Al día siguiente, se veía en efecto, con dirección a Choriillos, un balancín en el que iban el padre Mendoza y su pupilo.
Ocho días después, el 17 de octubre, el marqués y su hija se dirigían al Callao y se embarcaban en la fragata, que debía zarpar a las dos de la tarde.
Clara estaba serena, pero su rostro pálido, sus hermosos ojos hundidos y sin brillo; y su repiración entrecortada por frecuentes suspiros, que en vano trataba de ahogar, revelaban el hondo sufrimiento que devoraba esa alma destrozada por el dolor.
A la hora fijada, se oyó un cañonazo, cuyo eco resonó en el afligido corazón de la joven, como el estrépito que hacía el encantado palacio de su amor y su esperanza al hundirse en el abismo...! Dos lágrimas ardientes y silenciosas resbalaron por sus mejillas y entornando los párpados, tuvo que apoyarse contra la borda de la embarcación para no caer. Pocos minutos depués, la "Covadonga" se deslizaba con dirección al Sur, al empuje de una fresca brisa.
La fragata siguió el rumbo paralelo a la Isla de San Lorenzo y eran las cinco y media cuando pasaban a la alura de Chorrillos, que se divisaba vagamente, envuelto en la bruma de la tarde.

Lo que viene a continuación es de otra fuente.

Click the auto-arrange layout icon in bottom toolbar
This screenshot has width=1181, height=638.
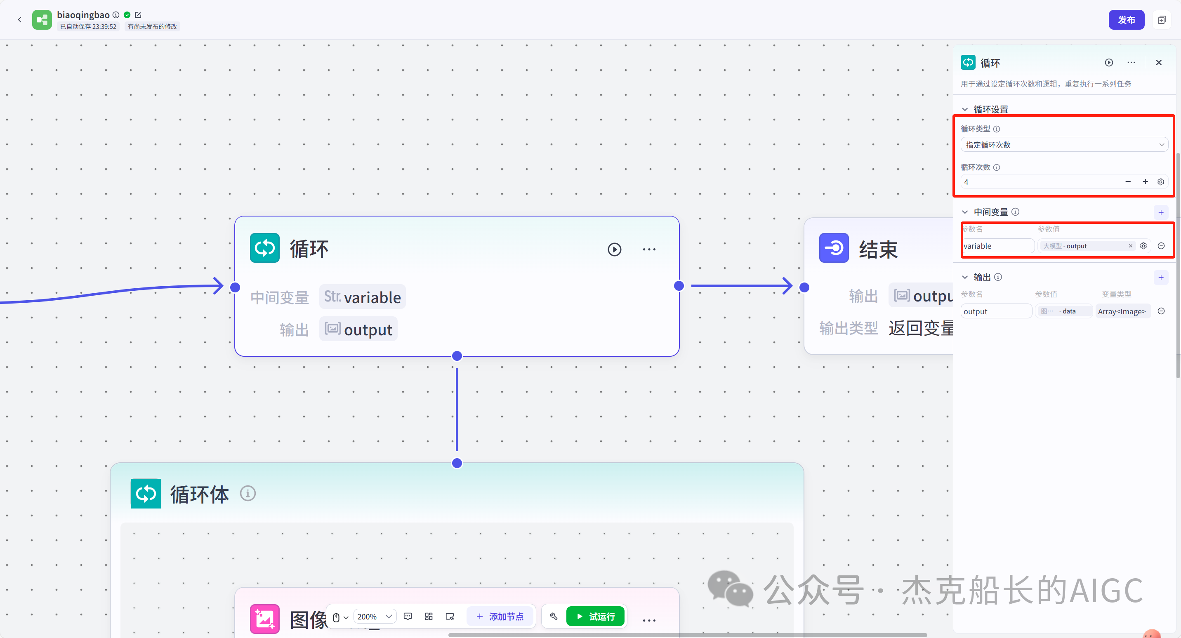pos(429,616)
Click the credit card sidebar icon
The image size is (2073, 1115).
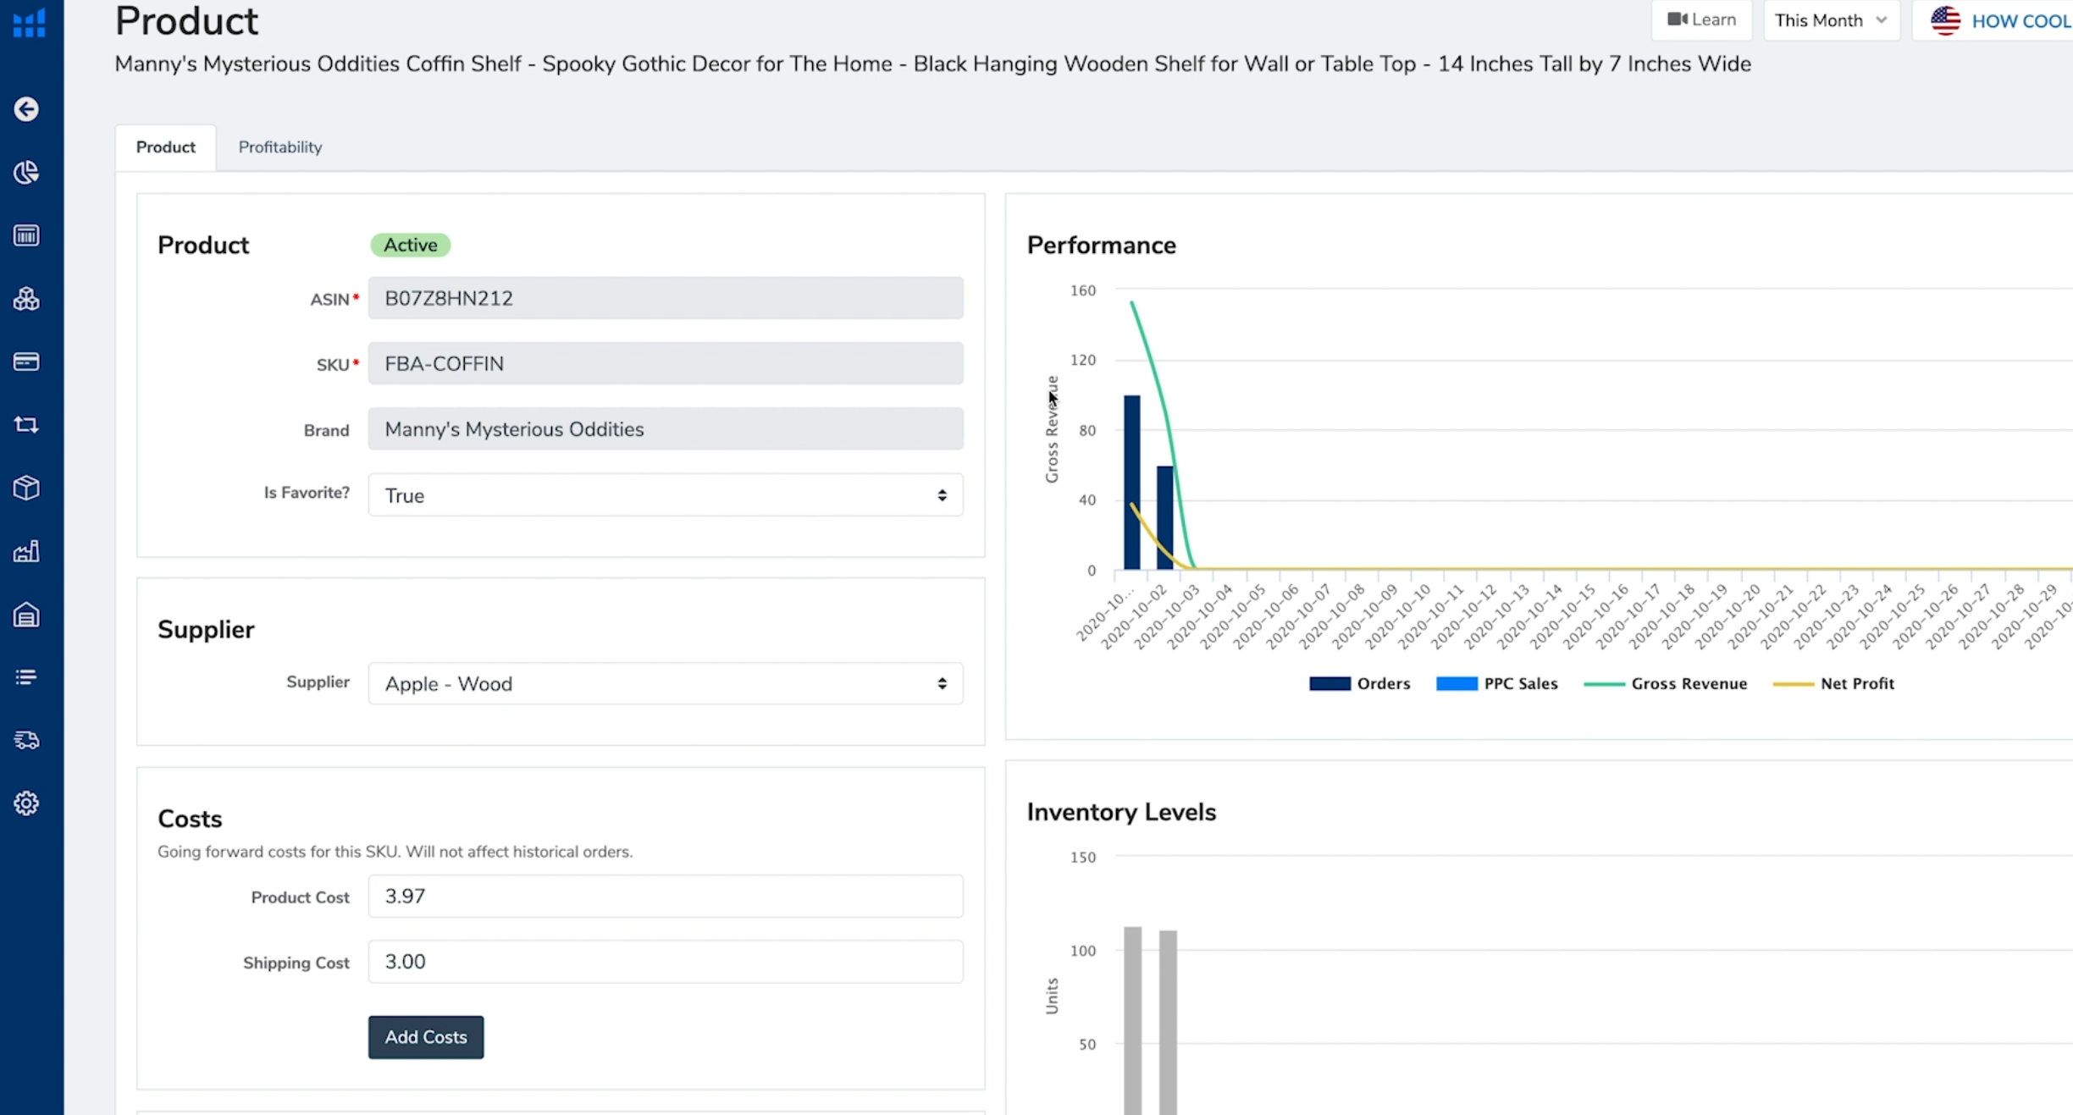(26, 362)
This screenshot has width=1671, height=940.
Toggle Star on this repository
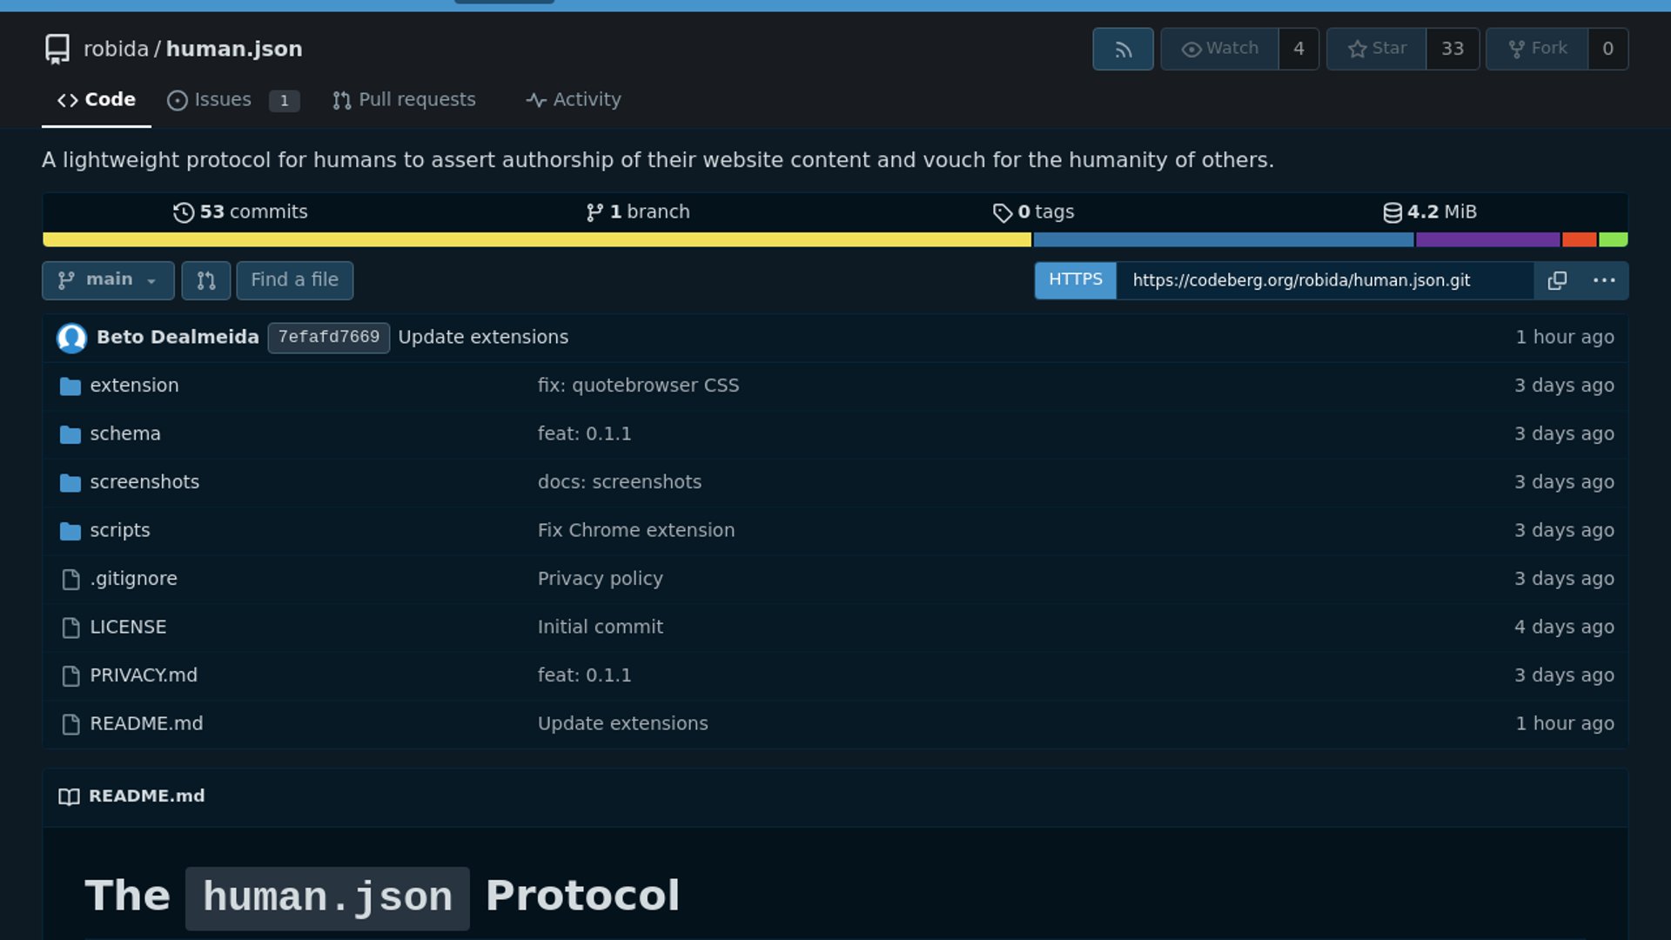tap(1377, 50)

Cuarto de hora después, la embarcación se hallaba frente al Morro Solar. Una mujer estaba de pie y en actitud majestuosa sobre el castillo de proa; tenía en sus manos un magnífico anteojo con el que miraba fijamente a la indicada punta. Era Clara que, así como busca el navegante en medio de la tempestad el faro salvador, buscaba al ser querido, cuyo amor era la única luz que podía penetrar en su alma azotada por la borrasca de la pasión.
Derrepente, se entreabrieron los cárdenos nubarrones que ocultaban el disco del sol, y sus rojizos resplandores fueron a hervir vívamente la cumbre del monte. La joven exhaló un ¡ah! de sorpresa y de íntimo placer; su rostro se inflamó, y el anteojo tembló entre sus manos convulsas. Acababa de descubrir a Francisco, que parado sobre la peña más alta, sostenía sobre su cabeza con ambas manos, el manto que se había quitado y que agitaba en el aire.
Un minuto después, el fraile se precipitaba desde la altísima cima al fondo del abismo, y no quedaba de él, más que los rasgados jirones de sus vestiduras, que, prendidas de la filada cresta de un peñón saliente, flotaban al viento como una bandera fúnebre!...
Mientras ese trágico desenlace se realizaba en tierra, pasaba a abordo una escena no menos terrible.
Clara había lanzado un agudo grito: el anteojo se cayó de sus manos, y exclamando con acento de suprema angustia:
–¡Adiós, padre mío, voy a reunirme con francisco!; se arrojó al mar, que la sepultó en su hondo seno.